Task to complete: Starting with the line containing "[言語/通貨の変更] (172, 12)" and going on through the line containing "Orchestra Holdings() (52, 1215)", return the lines of the data below exactly, and only those.

───── Material for this task ─────

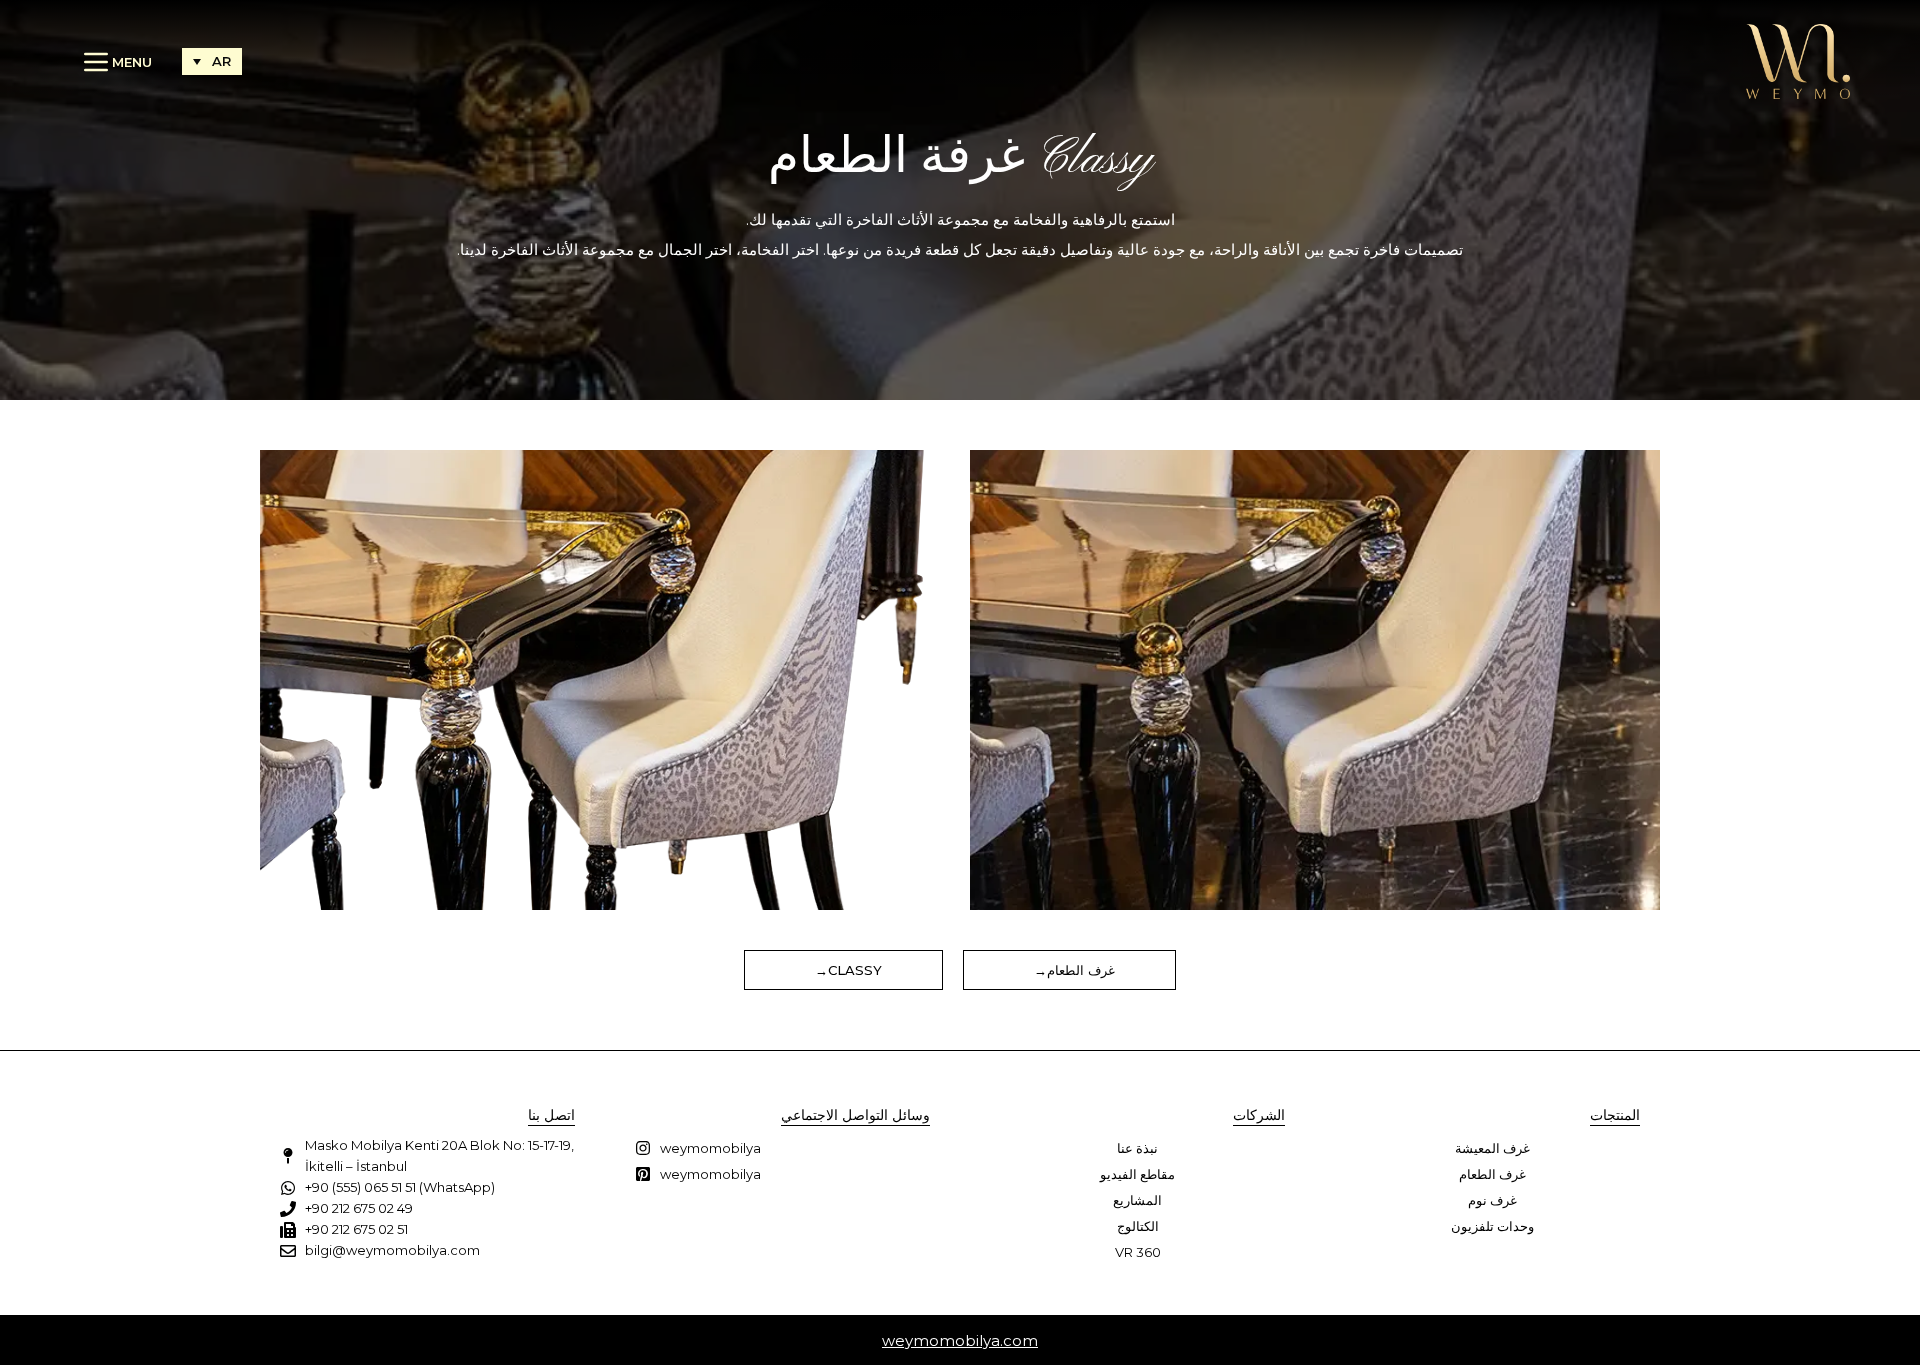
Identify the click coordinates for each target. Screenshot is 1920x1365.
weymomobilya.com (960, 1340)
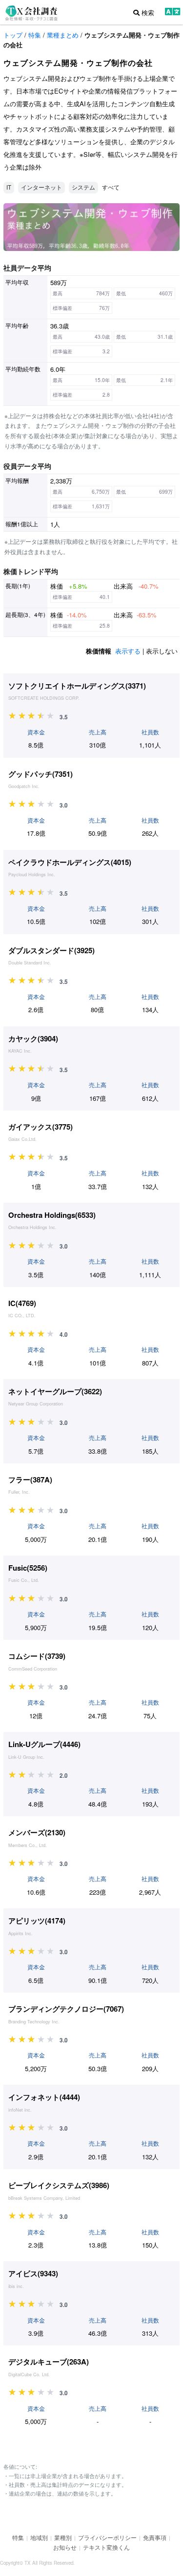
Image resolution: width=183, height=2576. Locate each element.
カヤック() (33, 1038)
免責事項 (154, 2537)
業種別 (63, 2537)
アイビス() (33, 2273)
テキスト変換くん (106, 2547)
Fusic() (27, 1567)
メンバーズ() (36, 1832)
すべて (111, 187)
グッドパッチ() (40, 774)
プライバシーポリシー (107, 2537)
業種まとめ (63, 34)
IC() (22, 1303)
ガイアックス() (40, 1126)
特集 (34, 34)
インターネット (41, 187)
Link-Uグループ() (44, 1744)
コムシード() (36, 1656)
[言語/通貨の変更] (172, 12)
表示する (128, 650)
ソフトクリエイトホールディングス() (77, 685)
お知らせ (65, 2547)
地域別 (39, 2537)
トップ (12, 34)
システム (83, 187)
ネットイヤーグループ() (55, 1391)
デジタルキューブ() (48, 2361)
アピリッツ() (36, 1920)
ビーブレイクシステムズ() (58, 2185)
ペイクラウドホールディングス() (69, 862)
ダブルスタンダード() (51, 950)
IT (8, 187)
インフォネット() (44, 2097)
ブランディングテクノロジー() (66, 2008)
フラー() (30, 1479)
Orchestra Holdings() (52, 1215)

─────
───── Material for this task ─────

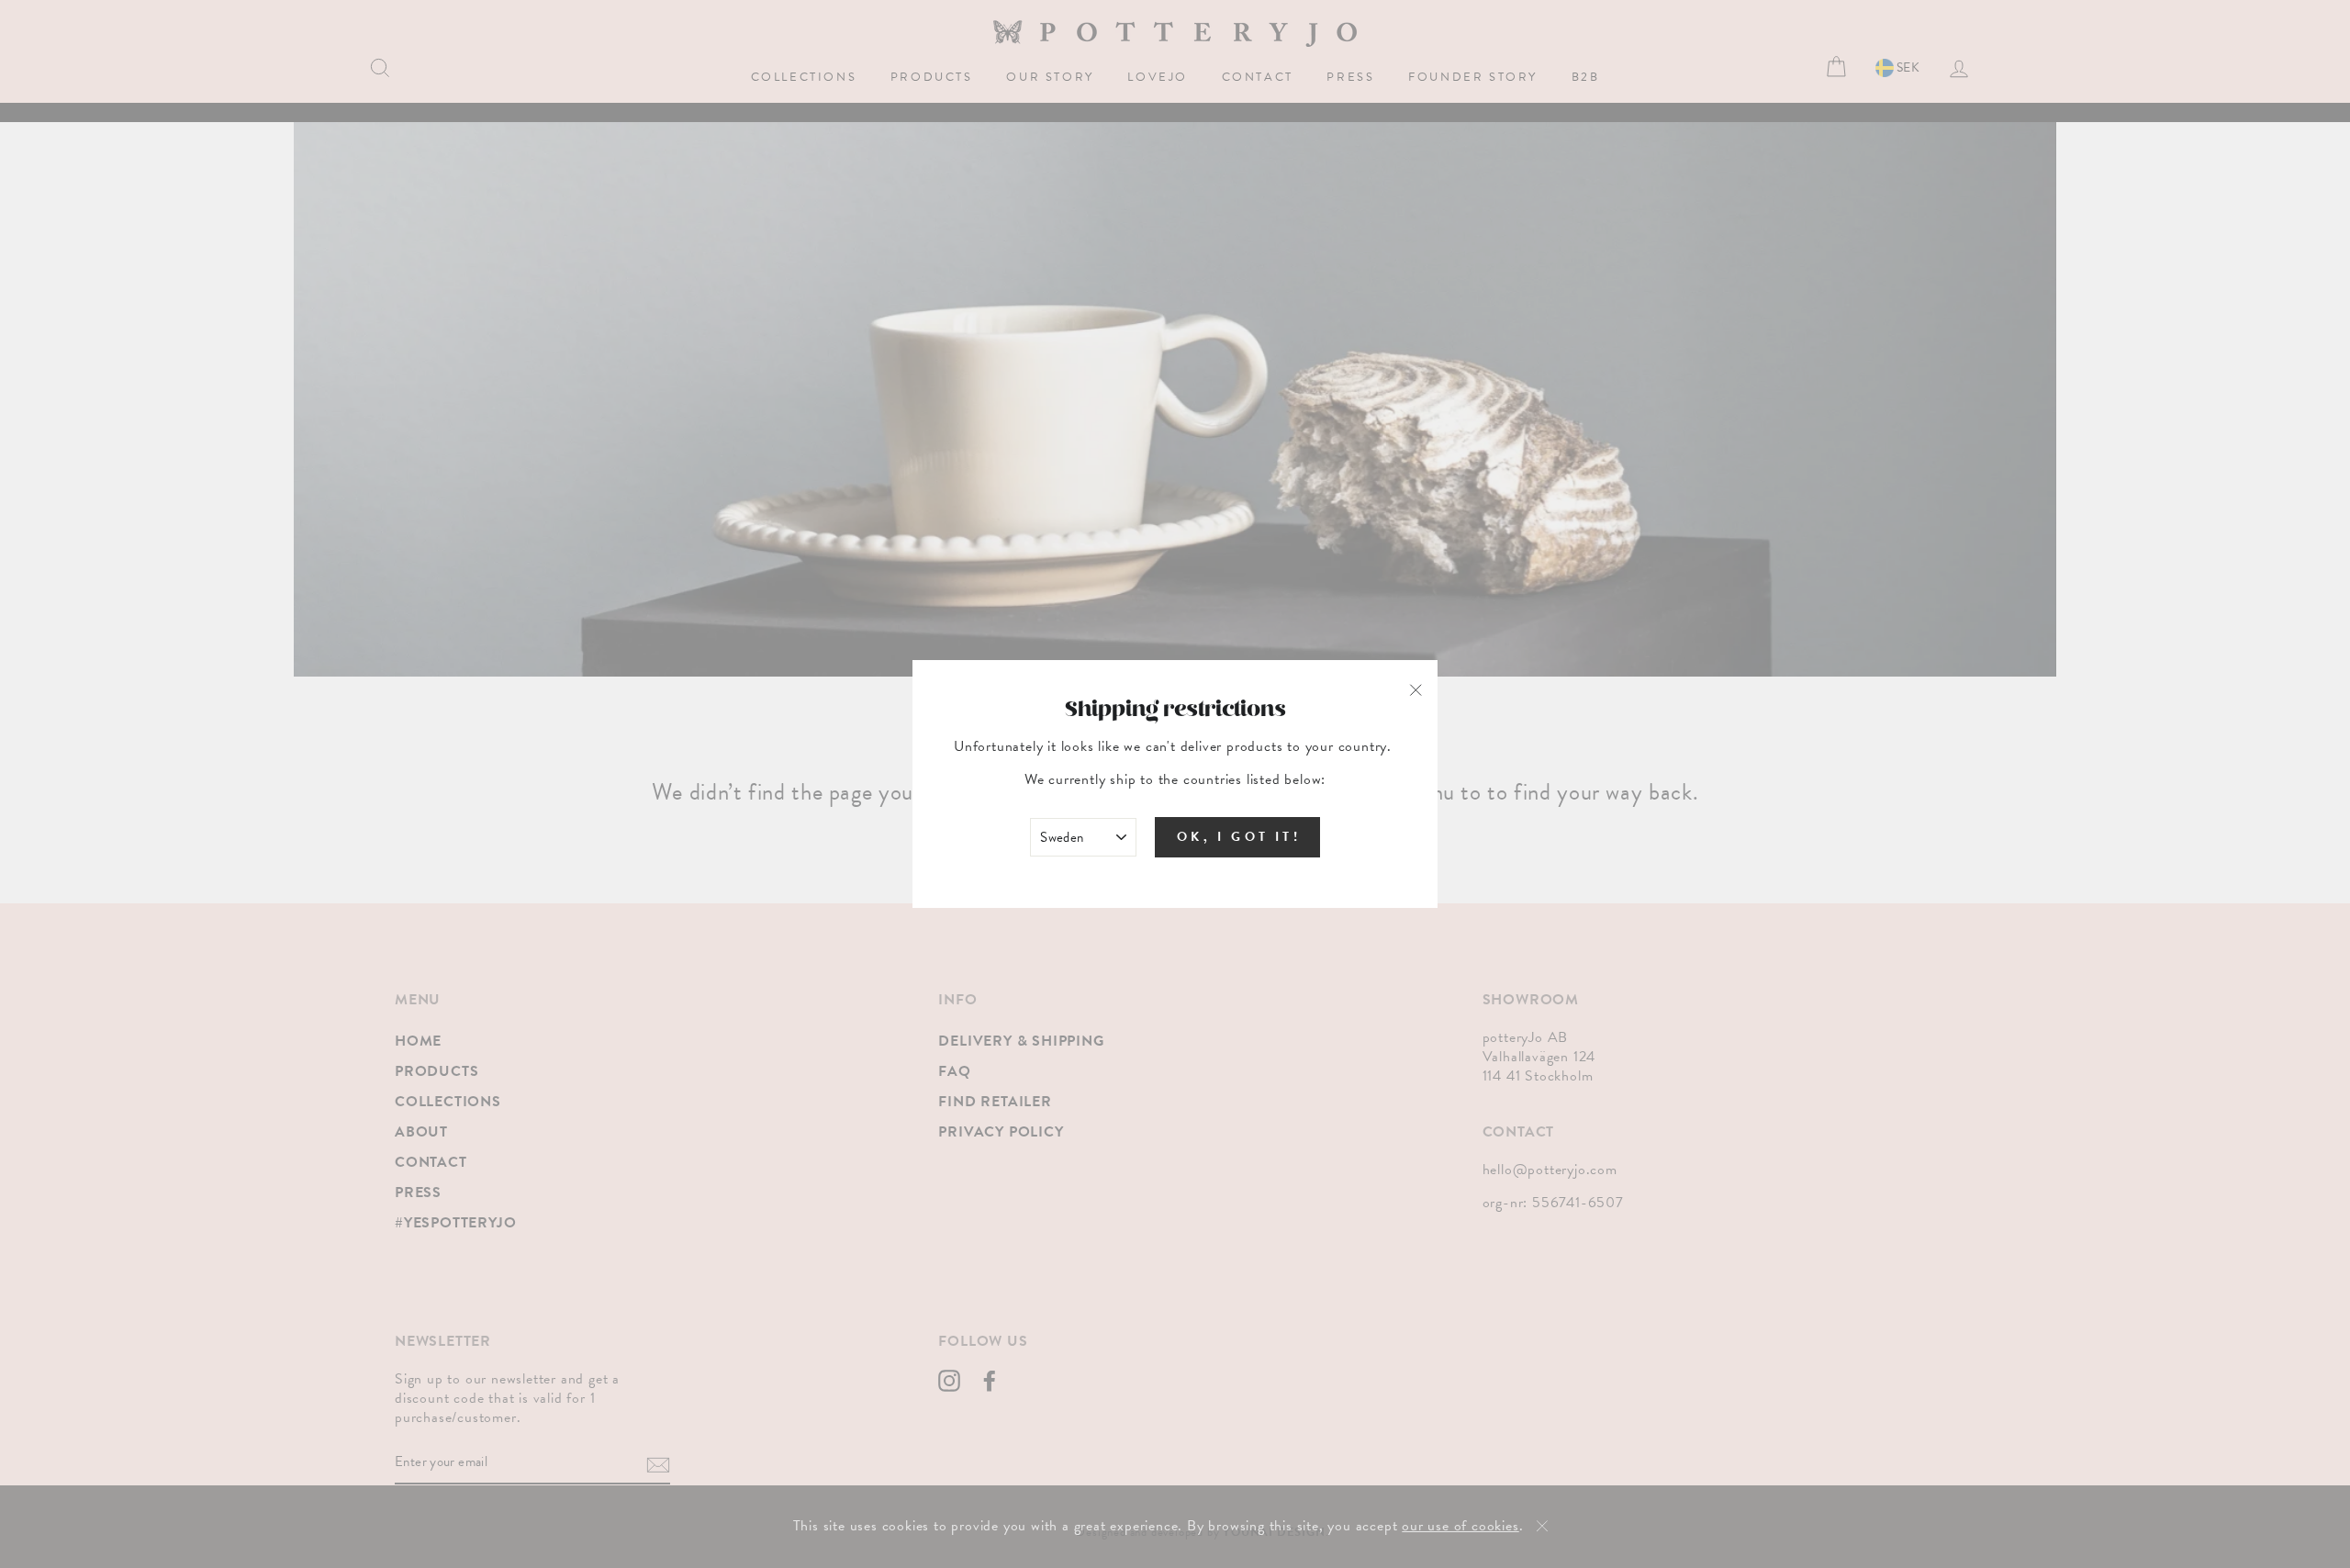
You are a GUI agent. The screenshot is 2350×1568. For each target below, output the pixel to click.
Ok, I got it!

─────

Exercise output:
[言語/通貨の変更] (172, 12)
表示する (128, 650)
ソフトクリエイトホールディングス() (77, 685)
お知らせ (65, 2547)
地域別 (39, 2537)
トップ (12, 34)
システム (83, 187)
ネットイヤーグループ() (55, 1391)
デジタルキューブ() (48, 2361)
アピリッツ() (36, 1920)
ビーブレイクシステムズ() (58, 2185)
ペイクラウドホールディングス() (69, 862)
ダブルスタンダード() (51, 950)
IT (8, 187)
インフォネット() (44, 2097)
ブランディングテクノロジー() (66, 2008)
フラー() (30, 1479)
Orchestra Holdings() (52, 1215)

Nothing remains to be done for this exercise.